- [Given records]:
╭──

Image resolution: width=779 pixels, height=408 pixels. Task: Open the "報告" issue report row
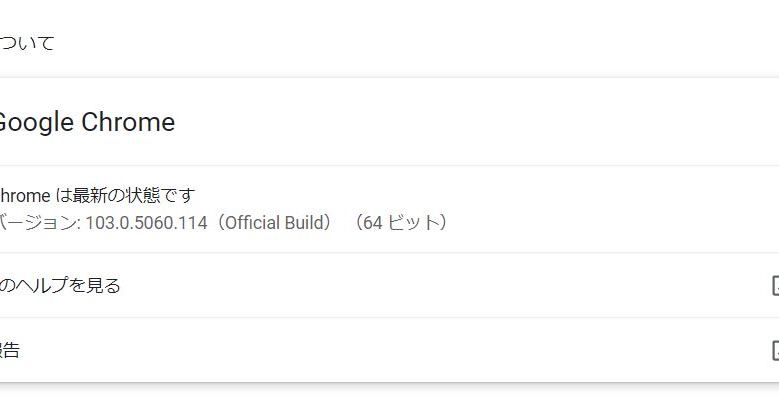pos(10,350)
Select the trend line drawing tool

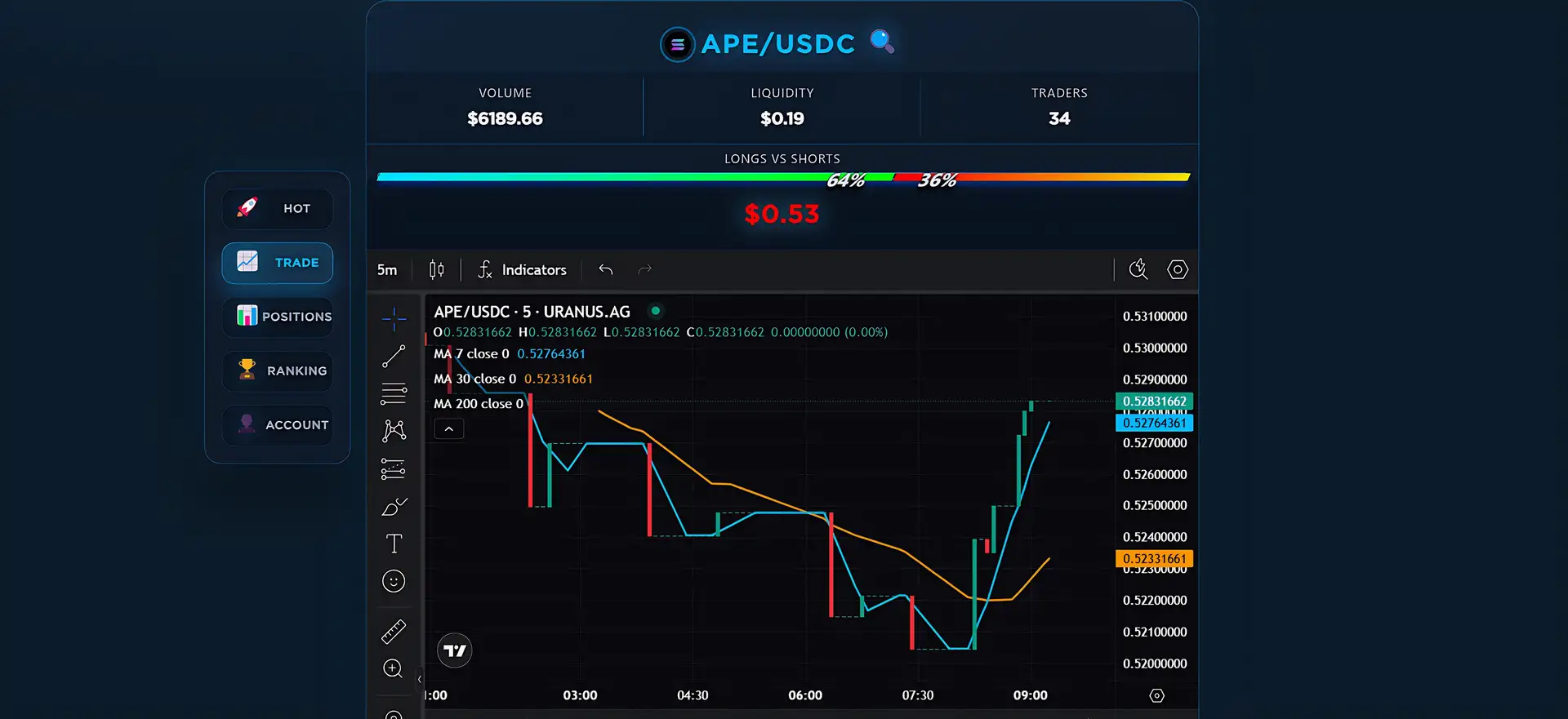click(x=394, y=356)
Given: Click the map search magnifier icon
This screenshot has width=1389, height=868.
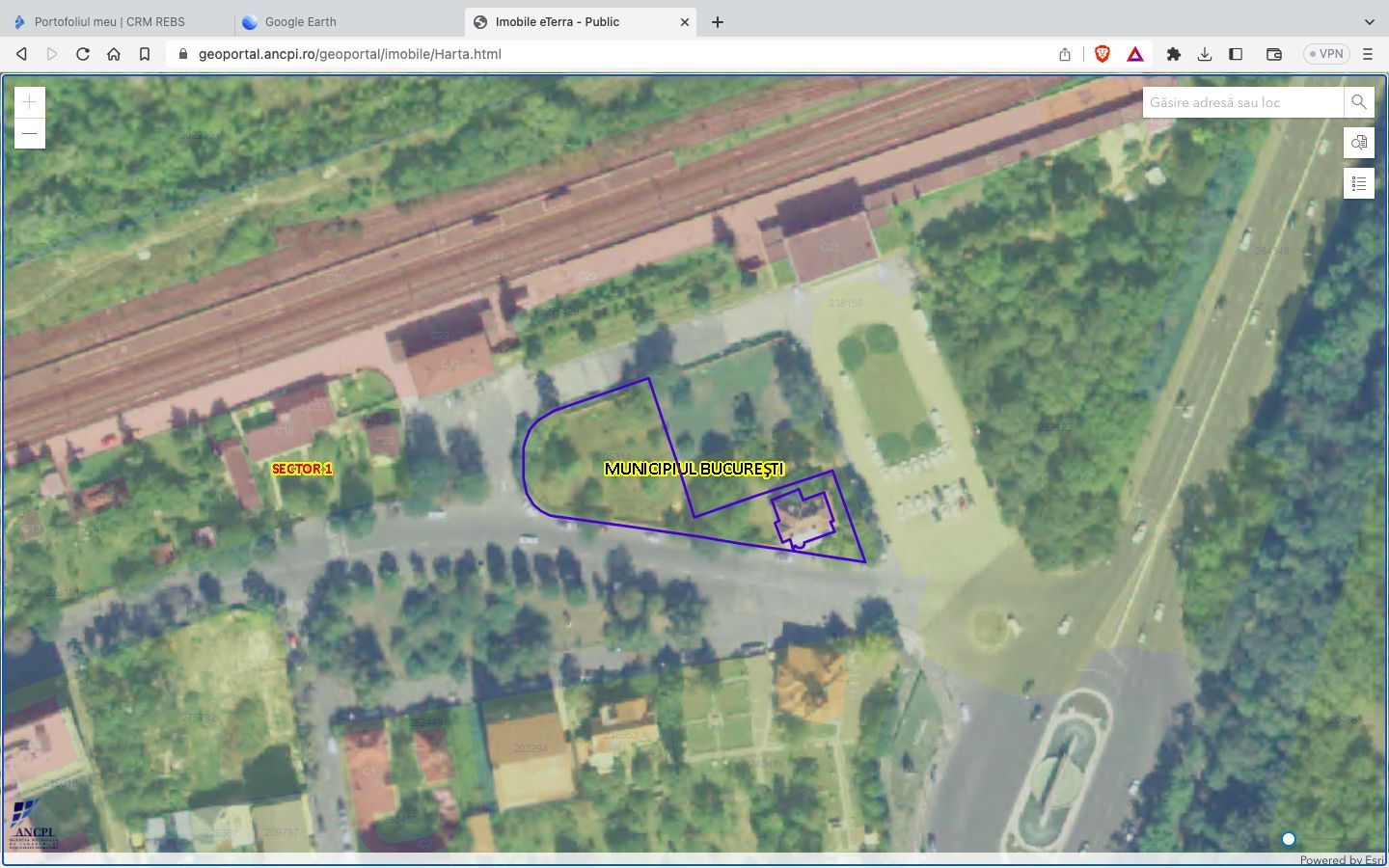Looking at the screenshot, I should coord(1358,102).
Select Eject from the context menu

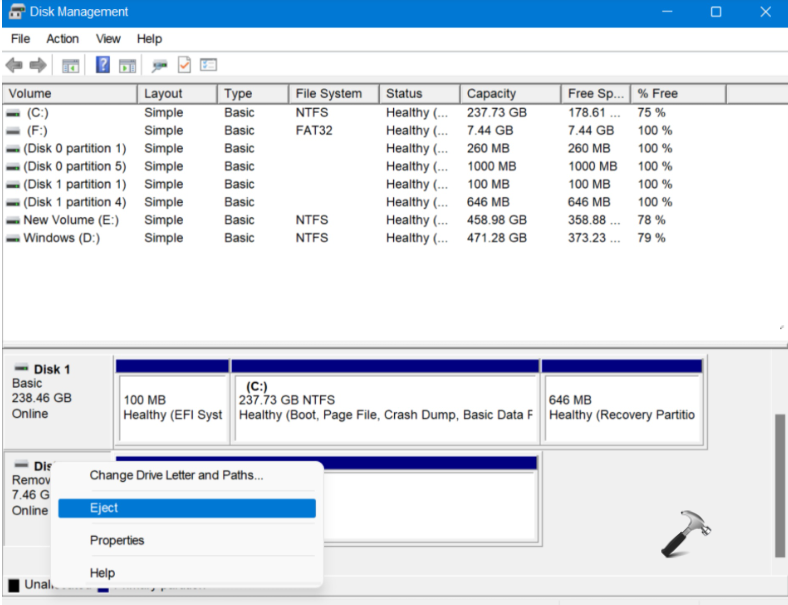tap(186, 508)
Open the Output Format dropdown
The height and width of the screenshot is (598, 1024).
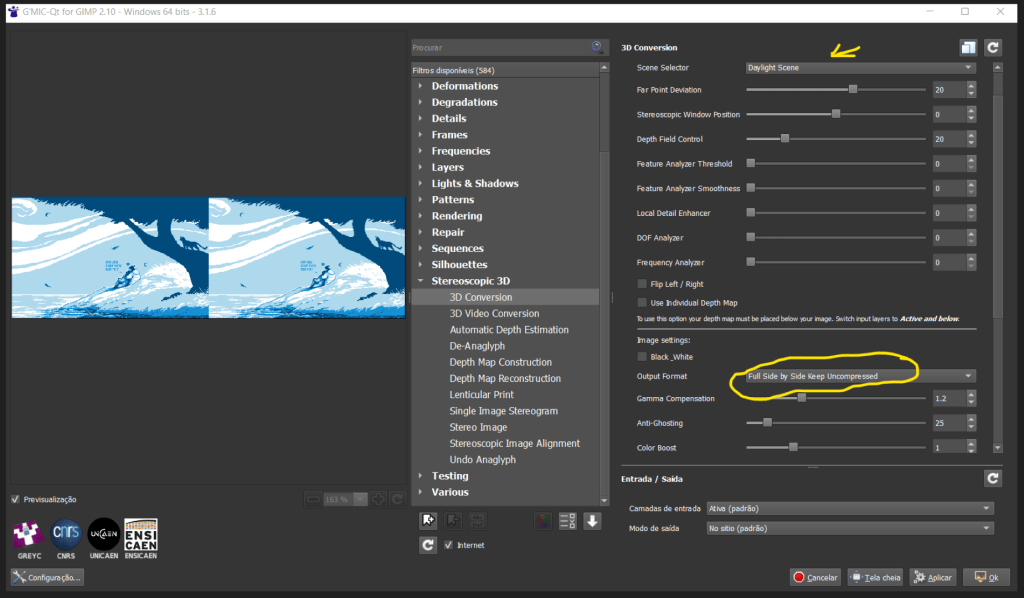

╰──

- [Task statement]:
Find the line with "Select Eject from the context menu". Reproduce it and every line after it through the last line above exactly, leaving out the pictures.

- [Solved problem]:
Select Eject from the context menu

tap(186, 508)
Open the Output Format dropdown
The height and width of the screenshot is (598, 1024).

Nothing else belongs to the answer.